EXERCISE MATERIAL »
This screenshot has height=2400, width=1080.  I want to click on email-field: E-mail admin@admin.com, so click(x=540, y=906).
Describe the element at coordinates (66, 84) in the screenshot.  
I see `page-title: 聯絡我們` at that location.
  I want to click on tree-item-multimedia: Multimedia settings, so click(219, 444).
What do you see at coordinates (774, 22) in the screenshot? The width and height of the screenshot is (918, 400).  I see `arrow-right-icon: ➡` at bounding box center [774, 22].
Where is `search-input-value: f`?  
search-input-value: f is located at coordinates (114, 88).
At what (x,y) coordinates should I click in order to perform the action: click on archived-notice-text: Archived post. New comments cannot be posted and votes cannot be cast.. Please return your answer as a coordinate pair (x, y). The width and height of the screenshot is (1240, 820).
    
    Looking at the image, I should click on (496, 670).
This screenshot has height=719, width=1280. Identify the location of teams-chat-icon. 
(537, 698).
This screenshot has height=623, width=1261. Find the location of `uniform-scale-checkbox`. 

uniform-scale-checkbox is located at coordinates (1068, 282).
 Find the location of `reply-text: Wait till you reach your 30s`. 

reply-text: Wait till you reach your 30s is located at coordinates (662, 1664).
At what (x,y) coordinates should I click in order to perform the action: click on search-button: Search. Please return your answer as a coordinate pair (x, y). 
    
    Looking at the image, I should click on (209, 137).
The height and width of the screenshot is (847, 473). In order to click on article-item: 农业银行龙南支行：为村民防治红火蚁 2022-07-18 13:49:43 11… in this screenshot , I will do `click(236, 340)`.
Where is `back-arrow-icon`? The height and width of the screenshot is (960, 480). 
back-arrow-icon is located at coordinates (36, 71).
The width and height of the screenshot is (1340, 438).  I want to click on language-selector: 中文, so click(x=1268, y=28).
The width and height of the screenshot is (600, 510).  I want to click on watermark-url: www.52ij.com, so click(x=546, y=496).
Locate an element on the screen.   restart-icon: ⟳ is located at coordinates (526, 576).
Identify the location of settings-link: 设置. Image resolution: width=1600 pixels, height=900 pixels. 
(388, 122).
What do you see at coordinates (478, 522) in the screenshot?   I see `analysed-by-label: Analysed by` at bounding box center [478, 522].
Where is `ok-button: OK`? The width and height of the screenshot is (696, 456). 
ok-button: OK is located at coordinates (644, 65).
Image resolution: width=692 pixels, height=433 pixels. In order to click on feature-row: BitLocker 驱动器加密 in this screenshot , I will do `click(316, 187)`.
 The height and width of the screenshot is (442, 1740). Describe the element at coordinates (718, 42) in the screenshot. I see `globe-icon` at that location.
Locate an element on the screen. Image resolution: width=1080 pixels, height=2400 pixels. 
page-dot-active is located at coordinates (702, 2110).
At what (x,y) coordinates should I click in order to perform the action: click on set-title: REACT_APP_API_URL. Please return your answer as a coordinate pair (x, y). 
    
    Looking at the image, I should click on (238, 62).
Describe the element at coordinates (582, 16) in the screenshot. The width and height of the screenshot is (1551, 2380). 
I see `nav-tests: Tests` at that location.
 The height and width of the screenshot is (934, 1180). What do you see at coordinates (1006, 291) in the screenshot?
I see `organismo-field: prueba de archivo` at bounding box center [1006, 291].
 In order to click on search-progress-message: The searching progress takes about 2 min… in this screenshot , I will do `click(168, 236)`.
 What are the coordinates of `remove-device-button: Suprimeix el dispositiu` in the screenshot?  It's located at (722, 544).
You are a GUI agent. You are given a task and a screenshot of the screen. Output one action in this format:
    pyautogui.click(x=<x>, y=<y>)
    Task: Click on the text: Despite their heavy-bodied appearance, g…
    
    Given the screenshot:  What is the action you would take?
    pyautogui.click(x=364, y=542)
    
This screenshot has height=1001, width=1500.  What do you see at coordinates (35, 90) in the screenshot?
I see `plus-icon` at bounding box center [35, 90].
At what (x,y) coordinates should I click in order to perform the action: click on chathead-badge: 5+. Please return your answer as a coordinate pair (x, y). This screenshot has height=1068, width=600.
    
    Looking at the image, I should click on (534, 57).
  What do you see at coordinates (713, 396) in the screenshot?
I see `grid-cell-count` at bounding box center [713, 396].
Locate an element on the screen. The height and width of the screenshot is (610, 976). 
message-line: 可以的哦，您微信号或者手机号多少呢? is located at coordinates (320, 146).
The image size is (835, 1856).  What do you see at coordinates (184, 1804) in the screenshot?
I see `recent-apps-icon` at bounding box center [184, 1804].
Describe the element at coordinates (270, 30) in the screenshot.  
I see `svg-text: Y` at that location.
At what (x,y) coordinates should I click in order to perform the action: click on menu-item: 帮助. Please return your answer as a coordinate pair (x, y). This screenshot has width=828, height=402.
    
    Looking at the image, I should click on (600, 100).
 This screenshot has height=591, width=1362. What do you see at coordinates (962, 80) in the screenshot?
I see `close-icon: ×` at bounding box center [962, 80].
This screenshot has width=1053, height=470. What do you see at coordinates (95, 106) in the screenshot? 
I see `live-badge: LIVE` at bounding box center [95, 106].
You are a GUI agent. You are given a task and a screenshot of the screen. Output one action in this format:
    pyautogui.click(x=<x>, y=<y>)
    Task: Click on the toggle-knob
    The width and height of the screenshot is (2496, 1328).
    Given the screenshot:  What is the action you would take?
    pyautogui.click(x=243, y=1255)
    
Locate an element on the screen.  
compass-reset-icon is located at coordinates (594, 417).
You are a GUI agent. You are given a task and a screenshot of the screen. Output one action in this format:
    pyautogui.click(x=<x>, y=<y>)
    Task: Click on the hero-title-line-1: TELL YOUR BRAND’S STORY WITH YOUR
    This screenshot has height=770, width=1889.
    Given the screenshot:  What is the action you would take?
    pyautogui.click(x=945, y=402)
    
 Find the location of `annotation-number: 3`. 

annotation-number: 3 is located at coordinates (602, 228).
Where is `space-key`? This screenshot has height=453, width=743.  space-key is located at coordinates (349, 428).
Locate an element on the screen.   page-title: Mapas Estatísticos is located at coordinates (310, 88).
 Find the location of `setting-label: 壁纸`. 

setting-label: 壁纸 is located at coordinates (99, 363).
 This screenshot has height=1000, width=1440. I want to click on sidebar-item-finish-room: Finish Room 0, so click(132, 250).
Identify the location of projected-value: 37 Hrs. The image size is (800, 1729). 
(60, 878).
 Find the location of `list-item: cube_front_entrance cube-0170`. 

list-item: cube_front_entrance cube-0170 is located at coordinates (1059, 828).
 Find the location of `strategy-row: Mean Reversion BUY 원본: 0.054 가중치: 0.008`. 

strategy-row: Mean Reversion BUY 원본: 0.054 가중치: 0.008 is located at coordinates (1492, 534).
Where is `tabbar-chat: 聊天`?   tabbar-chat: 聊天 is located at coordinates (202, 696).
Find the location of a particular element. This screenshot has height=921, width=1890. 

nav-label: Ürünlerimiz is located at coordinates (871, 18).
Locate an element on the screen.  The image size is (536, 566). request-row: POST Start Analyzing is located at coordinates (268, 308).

WHAT THE TASK ASKS »
Report each line of the records above that contains the string "reply"; case counts.

RESPONSE »
 Find the location of `reply-text: Wait till you reach your 30s`. 
reply-text: Wait till you reach your 30s is located at coordinates (662, 1664).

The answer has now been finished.